**Activities**
- 1) Reproduce the passage of the Brock Lesnar forum thread from "he would kick" up to and including "265lbs weight limit.".
- 2) Go on with the forum thread about Brock Lesnar's talks with K-1, picking up after its last post.

**Page text**
^^^^

# COMPETITIVE BODYBUILDING - POWERLIFTING - ATHLETICS & SPORTS > BOXING / FIGHTING / WRESTLING >  Brock Lesnar in negotiations with K-1

## kihop

http://sportsnavi.yahoo.co.jp/fight/...t00008846.html

Former NCAA wrestler and WWE star, Brock Lesnar, is to be in negotians with to K-1 to fight in an upcoming K-1 hero's event. Rumor is that his competitor will be Bob Sapp.

*BROCK LESNAR*

 *BOB SAPP*

----------


## sonar1234

Yeah i did ear that too, lets hope its not all crap like Goldberg did in 2003

----------


## groundandpoundpwr21

My guess is k-1 doesnt test. But if he was a ncaa and comedy tv wrestler why start out in stand up only?

----------


## Superhuman

he would kick sapp's ass. sapp can't fight - he is slow and he doesn't know how to throw a clean punch, he throws ogre punches. oh, and does anyone else think that brock has a weird lookin body?

----------


## Ammar

That would be interesting...I want him in the UFC but he probably would have a problem making the 265lbs weight limit.

^^^^

**Data provided**

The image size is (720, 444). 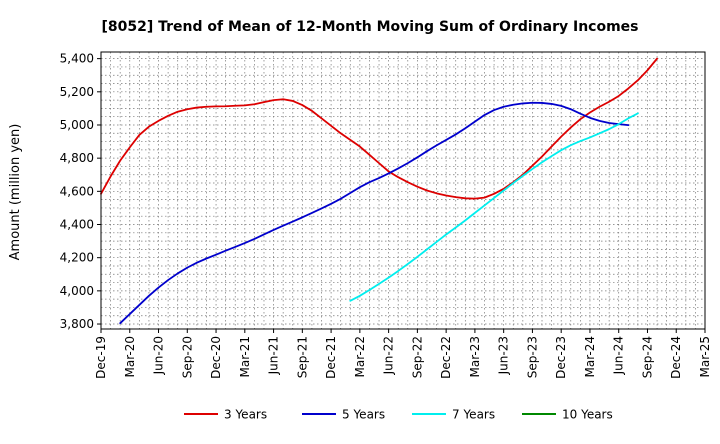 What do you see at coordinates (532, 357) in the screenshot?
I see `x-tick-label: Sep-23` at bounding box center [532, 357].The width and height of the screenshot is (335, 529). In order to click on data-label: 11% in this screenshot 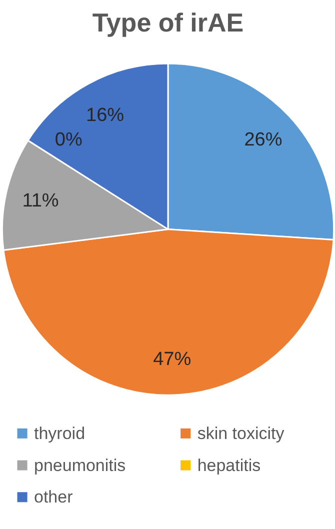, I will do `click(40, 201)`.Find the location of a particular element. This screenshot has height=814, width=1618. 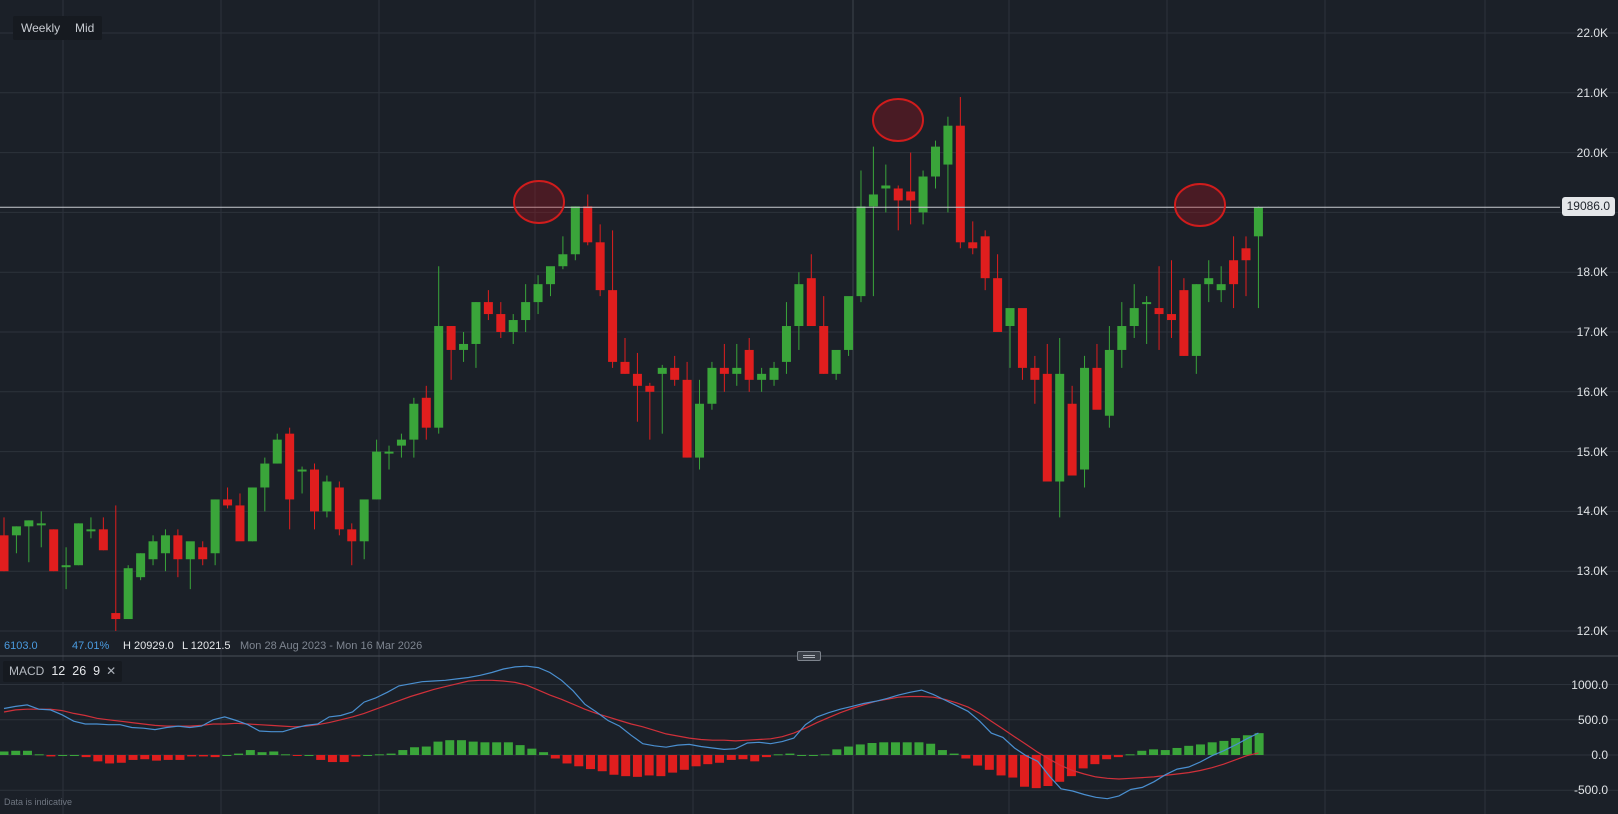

^^^^

**Answers by task**
- 1)
he would kick sapp's ass. sapp can't fight - he is slow and he doesn't know how to throw a clean punch, he throws ogre punches. oh, and does anyone else think that brock has a weird lookin body?

----------


## Ammar

That would be interesting...I want him in the UFC but he probably would have a problem making the 265lbs weight limit.

- 2)
----------


## zimmy

he's an x wrestler isn't he? Like collegiate? I don't like wwe shit but i gotta admit... it was impressive that he lifted big show so easily

----------


## simm

I heard a rumor a few years back that he had a fight on the football field whilst at school and punched like a bitch...Only what i heard from sum1 who read it on net!! Imo lesnar would gas and be a very shit mma fighter!! Time will tell if this is true..

----------


## zimmy

eh...you ever get in a fight in football gear before?

----------


## simm

> eh...you ever get in a fight in football gear before?


Wouldn't know mate..Don't know shit bout 'football' I'm english..lol Only stating wat i heard

----------


## Hunter

Maybe he is talking to K1 hero's? I really dont know but just a thought I mean makes more since since he wrestled for the U of M. Also he does not gas he was a huge college heavyweight and he never gassed. however I dont know what is gas tank is like now

----------


## Timm1704

> he would kick sapp's ass. sapp can't fight - he is slow and he doesn't know how to throw a clean punch, he throws ogre punches. oh, and does anyone else think that brock has a weird lookin body?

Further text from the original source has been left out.